Abu Hanifah Nu’man ibn Tsabit (80 H—150 H), merupakan mujtahid
pertama yang terkenal dan memiliki banyak pengikut. Ia mendapatkan julukan
Imam al-A’zam karena keluasan ilmunya. Abu Hanifah tinggal di wilayah
perkotaan Kufah, sebuah kota yang pada waktu itu tergolong maju, dan
berlokasi jauh dari Madinah. Di Kufah, sesuai dengan watak kehiduapan
masyarakat perkotaan, banyak masalah sosial yang muncul dan harus diberikan

3
penyelesaian hukumnya. Dengan posisi demikian, Hanafi banyak menggunakan
ijtihad atau ra’yu dalam menyelesaikan masalah hukum yang muncul sehingga
dikenal sebagai imam kaum rasional.
Selanjutnya adalah Imam Malik Ibn Anas (93 H—179 H). Ia lahir dan besar
di Madinah di lingkungan ahli hadis. Ia dikabarkan tidak pernah meninggalkan
Madinah dan hidup sederhana sesuai dengan ritme kota itu yang tenang dan
tidak banyak masalah-masalah sosial yang muncul. Masalah sosial yang kecil dan
dengan penduduk ahli hadis yang banyak menjadi faktor yang menjadikan Iman
Malik menjadi madzab yang dikenal dengan ahli hadis, atau dalam bahasa
modern disebut sebagai kelompok tradisionalis.

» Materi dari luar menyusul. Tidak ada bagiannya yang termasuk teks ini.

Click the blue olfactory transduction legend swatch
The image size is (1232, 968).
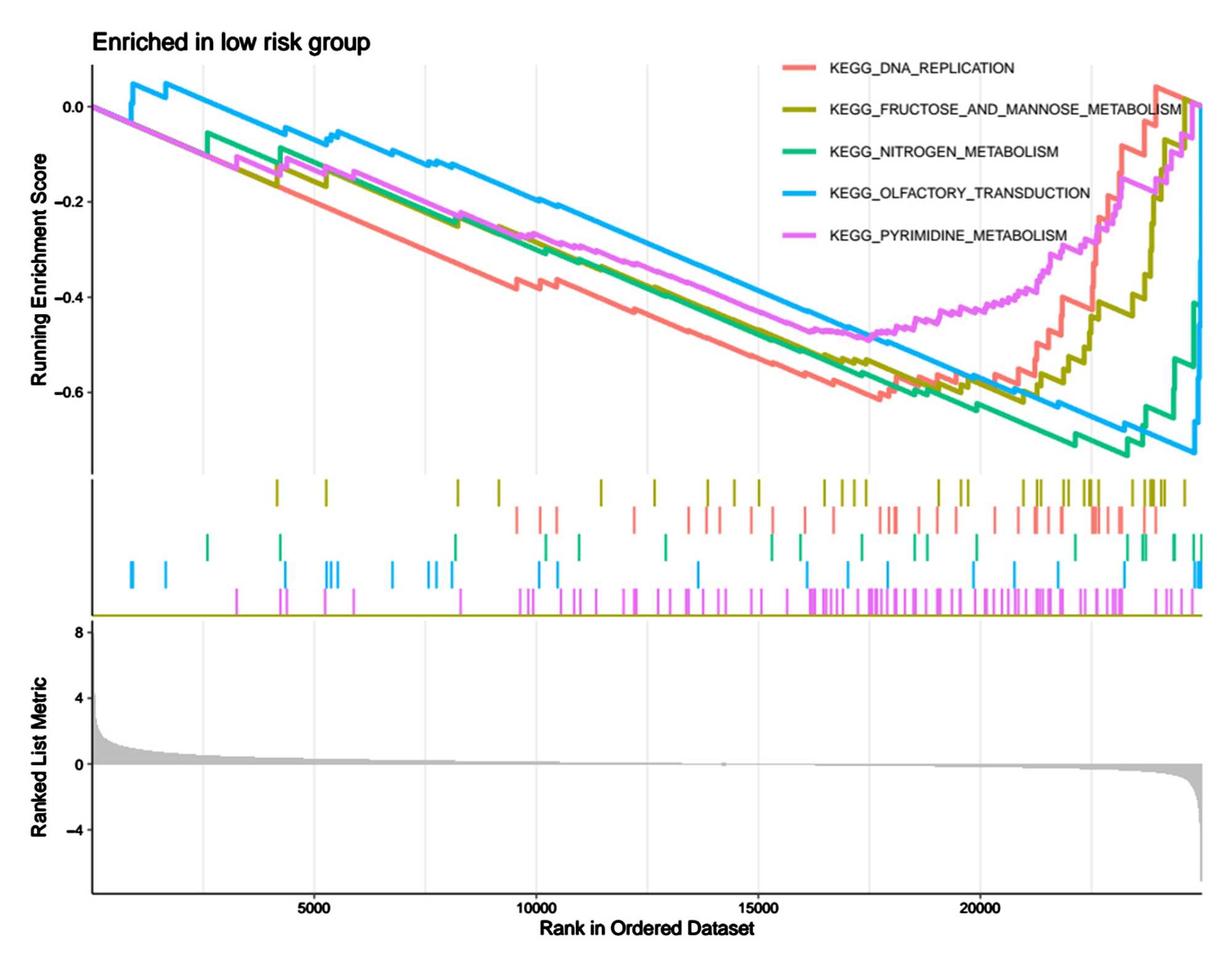point(799,193)
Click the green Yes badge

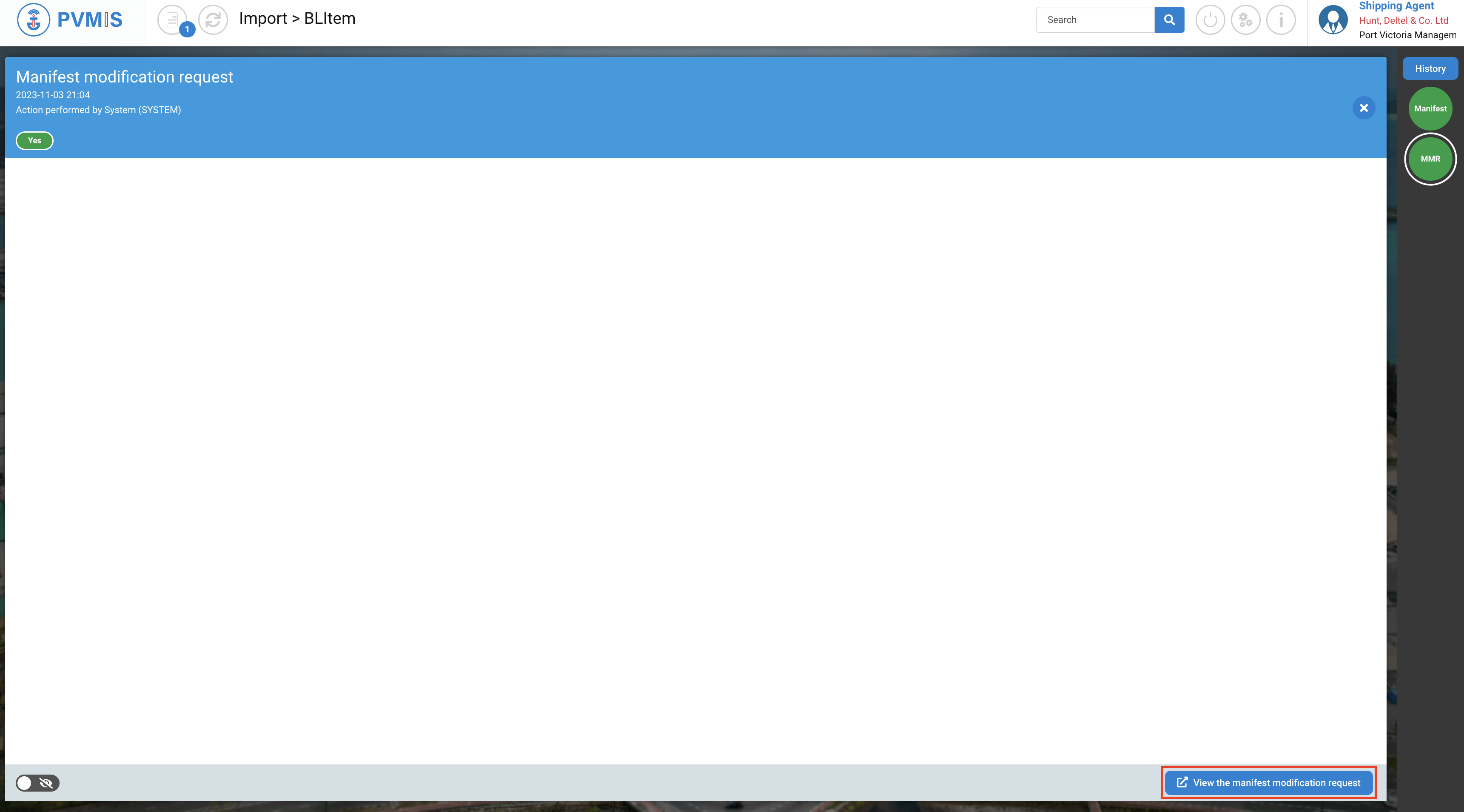click(x=35, y=140)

Berikutnya adalah Abu Abdillah Muhammad Ibn Idris Ibn Syafi’i atau yang
dikenal dengan Imam Syafi’i (150 H—204 H), lahir di Gazza Palestina dari
keluarga Quraish yang memiliki garis nasab pada Nabi saw melalui Abdi Manaf.

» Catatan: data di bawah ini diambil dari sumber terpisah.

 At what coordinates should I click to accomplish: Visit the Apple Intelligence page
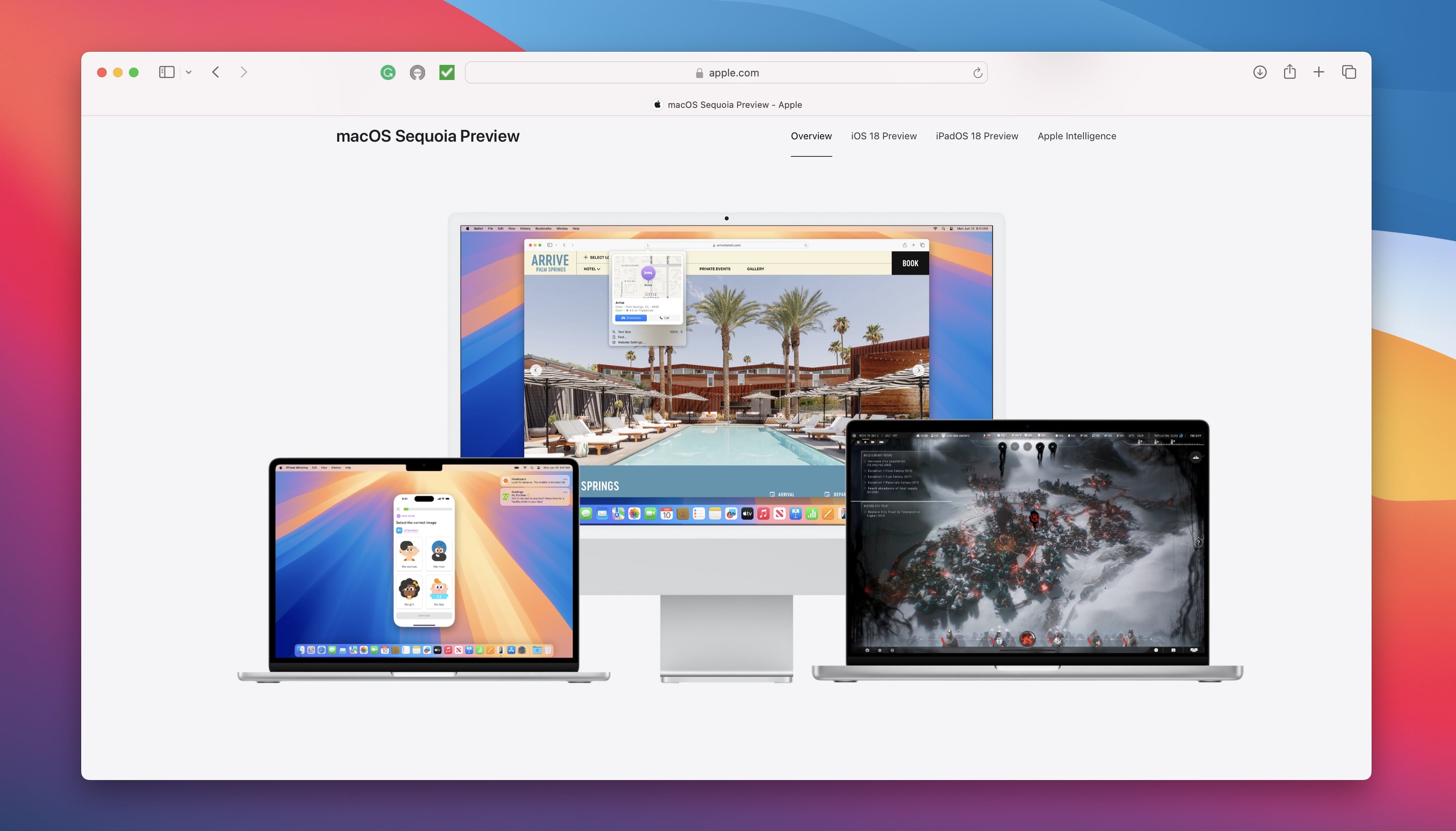tap(1076, 136)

Ia merupakan murid Imam Malik dan Imam Hanafi. Namun pada
perkembangannya, dia mempuyai kritik terhadap Imam Malik dan kepada Imam
Hanafi, sehingga ia muncul dengan pendapatnya sendiri. Pandangan Imam
Syafi’i dapat dikatakan merupakan sintesa (gabungan) antara fiqh ahli hadits
(yang diperoleh dari Imam Malik) dan fiqh ahl ra’yi (yang diperoleh dari Imam
Hanafi). Dia memiliki dua pendapat yang berbeda, yang dikenal dengan qaul
qadim (pendapat lama), yaitu pendapat-pendapat ketika dia di Baghdad dan
qaul jadid (pendapat baru), yaitu pendapat-pendapat ketika dia pindah ke Mesir.
Dengan demikian, Imam Syafi’i telah mencerminkan diri sebagai kelompok
moderat.
Selanjutnya adalah Ahmad ibn Hambal (164 H—241 H), merupakan imam
madzhab paling muda di antara tiga tokoh sebelumnya. Berbeda dengan
pandahulunya, ia memiliki pendekatan yang dikenal dengan kembali kepada al-
Qur’an dan Sunnah secara ketat dalam fiqhnya. Ia menulis buku, al-Musnad,
yang merupakan kumpulan 40.000 hadis dari 700.000 hadis yang dia seleksi. Ibn
Hambal hidup di tengah kemajuan Badgdad sebagai ibukota Islam yang maju di
mana interaksi dengan kebudyaan lain semakin intensif. Reaksi yang diberikan
merupakan bentuk reaksi yang cenderung menolak pengaruh kebudayaan luar
ke dalam Islam, dan karenanya madzahabnya menjadi fundamentalis.